Buffer for studying in the research area. Product Usage Information Note: It is recommended to dilute the RBC Lysis Buffer (10X) just prior to use. 1. Dilute the RBC Lysis Buffer (10X) to a 1X working concentration by adding 1 part RBC Lysis Buffer (10X) to 9 parts room temperature deionized water. Warm the solution to room temperature. 2. Add 2.0 ml of 1X RBC Lysis Buffer to the prepared sample of whole blood (50-100 µL per tube), gently vortex the sample. 3. Incubate for 10-15 minutes at room temperature protected from light. 4. Centrifuge cells at 500 x g for 5 minutes at room temperature.
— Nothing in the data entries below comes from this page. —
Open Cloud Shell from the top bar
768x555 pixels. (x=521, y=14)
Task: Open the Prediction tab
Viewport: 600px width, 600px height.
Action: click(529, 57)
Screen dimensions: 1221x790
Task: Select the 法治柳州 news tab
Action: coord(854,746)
Carefully aspirate the supernatant without disturbing the cell pellet. 5. Wash the cells once in excess with Flow Cytometry Antibody Dilution Buffer # 13616 , repeat the centrifugation in step 4. 6. Resuspend the cells in the appropriate volume for analysis. Note: Above outlines the necessary steps for lysis of human whole blood samples. If working with mouse blood or splenocytes, decrease the incubation time (step 3) to 5 minutes. Further optimization may be required. Storage The 10X solution is stable for 6 months when stored at 4°C.